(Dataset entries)
###

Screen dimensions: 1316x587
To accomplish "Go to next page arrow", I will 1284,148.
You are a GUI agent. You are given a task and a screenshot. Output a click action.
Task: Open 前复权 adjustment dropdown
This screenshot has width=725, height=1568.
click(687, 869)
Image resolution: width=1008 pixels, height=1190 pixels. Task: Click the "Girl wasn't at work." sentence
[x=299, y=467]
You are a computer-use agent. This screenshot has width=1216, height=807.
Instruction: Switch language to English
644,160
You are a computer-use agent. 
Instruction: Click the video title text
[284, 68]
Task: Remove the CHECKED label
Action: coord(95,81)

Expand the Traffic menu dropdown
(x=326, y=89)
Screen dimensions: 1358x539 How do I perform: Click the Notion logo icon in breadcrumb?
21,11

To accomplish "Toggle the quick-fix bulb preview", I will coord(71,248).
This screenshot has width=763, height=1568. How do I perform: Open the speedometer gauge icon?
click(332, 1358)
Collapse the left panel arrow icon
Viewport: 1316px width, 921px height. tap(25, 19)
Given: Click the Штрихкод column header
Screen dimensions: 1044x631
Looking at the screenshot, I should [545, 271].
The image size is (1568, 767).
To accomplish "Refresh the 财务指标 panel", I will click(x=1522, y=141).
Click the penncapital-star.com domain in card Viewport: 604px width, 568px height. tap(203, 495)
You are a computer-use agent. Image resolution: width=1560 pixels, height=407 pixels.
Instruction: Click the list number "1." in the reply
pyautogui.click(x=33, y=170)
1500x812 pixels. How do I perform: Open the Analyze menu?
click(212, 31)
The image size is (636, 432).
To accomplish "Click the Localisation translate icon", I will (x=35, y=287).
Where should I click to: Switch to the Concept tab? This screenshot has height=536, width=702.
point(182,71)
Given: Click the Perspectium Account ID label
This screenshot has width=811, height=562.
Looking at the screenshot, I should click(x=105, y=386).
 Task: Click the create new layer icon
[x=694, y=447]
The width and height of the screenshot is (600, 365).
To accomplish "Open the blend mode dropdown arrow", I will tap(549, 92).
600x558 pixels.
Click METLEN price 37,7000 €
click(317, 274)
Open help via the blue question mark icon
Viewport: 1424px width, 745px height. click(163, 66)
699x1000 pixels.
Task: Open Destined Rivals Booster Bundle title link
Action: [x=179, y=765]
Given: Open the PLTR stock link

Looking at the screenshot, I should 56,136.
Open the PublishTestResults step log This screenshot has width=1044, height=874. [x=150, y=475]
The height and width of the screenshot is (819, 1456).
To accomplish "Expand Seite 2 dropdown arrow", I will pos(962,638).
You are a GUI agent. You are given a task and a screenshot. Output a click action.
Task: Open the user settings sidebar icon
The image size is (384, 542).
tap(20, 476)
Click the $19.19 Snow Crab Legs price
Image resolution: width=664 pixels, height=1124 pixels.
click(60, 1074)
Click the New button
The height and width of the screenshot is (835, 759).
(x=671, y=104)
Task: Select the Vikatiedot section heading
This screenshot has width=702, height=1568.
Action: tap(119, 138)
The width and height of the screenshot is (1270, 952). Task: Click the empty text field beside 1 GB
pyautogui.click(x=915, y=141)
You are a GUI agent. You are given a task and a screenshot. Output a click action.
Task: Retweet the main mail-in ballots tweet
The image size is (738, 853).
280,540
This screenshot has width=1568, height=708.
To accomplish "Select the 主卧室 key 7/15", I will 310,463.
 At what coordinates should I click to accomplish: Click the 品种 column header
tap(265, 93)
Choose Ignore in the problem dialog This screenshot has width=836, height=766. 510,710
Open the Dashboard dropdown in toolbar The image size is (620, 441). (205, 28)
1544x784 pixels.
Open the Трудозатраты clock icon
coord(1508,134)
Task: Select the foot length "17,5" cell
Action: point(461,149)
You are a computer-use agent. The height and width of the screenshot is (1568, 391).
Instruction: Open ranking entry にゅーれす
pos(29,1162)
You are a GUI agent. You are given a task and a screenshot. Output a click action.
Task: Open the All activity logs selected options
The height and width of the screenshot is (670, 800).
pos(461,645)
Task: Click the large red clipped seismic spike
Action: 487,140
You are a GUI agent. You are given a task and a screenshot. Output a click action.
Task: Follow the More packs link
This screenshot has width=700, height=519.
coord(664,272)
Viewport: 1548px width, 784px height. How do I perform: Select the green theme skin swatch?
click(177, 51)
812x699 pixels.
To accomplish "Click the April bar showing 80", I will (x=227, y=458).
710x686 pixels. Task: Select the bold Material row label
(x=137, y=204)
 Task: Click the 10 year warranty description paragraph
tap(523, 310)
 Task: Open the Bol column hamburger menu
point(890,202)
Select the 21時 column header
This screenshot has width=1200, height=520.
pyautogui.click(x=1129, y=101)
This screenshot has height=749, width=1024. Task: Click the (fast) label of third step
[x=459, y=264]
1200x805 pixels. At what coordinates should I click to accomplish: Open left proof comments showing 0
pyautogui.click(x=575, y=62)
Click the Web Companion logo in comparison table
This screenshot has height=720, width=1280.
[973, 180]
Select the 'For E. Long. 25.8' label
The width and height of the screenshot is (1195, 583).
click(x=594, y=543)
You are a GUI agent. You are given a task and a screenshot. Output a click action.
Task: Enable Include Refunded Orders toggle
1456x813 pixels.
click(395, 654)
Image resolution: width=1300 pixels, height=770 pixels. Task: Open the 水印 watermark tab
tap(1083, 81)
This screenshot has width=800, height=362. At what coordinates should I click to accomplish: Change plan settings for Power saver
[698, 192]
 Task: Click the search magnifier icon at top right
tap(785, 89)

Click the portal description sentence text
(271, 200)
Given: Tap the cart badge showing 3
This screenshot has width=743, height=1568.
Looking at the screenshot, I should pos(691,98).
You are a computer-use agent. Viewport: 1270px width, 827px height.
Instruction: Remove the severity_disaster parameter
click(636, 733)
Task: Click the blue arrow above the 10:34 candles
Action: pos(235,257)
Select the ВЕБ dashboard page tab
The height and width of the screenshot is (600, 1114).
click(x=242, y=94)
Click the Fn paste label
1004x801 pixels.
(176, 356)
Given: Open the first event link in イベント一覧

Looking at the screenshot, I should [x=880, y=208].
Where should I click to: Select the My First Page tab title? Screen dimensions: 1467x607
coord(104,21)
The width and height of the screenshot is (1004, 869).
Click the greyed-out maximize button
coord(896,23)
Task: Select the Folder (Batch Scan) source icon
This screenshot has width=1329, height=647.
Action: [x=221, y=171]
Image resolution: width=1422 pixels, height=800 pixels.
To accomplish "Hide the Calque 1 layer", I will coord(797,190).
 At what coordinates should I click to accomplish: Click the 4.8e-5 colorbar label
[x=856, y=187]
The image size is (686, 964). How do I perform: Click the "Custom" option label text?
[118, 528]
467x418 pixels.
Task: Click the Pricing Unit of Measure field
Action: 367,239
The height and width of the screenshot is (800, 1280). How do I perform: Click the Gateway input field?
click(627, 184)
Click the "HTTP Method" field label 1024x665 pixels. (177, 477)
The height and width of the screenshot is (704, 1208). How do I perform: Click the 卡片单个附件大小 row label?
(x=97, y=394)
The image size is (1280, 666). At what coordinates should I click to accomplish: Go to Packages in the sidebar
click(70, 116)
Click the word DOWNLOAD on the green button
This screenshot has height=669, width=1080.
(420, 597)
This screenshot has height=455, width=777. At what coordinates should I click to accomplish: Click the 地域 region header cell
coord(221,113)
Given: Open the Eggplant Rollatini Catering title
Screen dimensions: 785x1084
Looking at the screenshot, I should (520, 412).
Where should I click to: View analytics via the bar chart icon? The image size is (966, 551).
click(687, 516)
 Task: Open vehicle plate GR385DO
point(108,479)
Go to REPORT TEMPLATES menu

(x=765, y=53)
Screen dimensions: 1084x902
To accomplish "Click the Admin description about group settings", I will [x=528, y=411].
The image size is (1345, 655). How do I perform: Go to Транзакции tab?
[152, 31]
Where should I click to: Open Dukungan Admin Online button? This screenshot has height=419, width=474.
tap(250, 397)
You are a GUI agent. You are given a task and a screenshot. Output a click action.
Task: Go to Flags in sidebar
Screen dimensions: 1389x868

###

■ Assignment: Please set down, with no changes, the line that contains "The image size is (1280, 666)." and all the lines after it until the entries end; write nothing besides them.

■ Answer box:
The image size is (1280, 666). At what coordinates should I click to accomplish: Go to Packages in the sidebar
click(70, 116)
Click the word DOWNLOAD on the green button
This screenshot has height=669, width=1080.
(420, 597)
This screenshot has height=455, width=777. At what coordinates should I click to accomplish: Click the 地域 region header cell
coord(221,113)
Given: Open the Eggplant Rollatini Catering title
Screen dimensions: 785x1084
Looking at the screenshot, I should (520, 412).
Where should I click to: View analytics via the bar chart icon? The image size is (966, 551).
click(687, 516)
 Task: Open vehicle plate GR385DO
point(108,479)
Go to REPORT TEMPLATES menu

(x=765, y=53)
Screen dimensions: 1084x902
To accomplish "Click the Admin description about group settings", I will [x=528, y=411].
The image size is (1345, 655). How do I perform: Go to Транзакции tab?
[152, 31]
Where should I click to: Open Dukungan Admin Online button? This screenshot has height=419, width=474.
tap(250, 397)
You are a GUI agent. You are given a task and a screenshot. Output a click action.
Task: Go to Flags in sidebar
Screen dimensions: 1389x868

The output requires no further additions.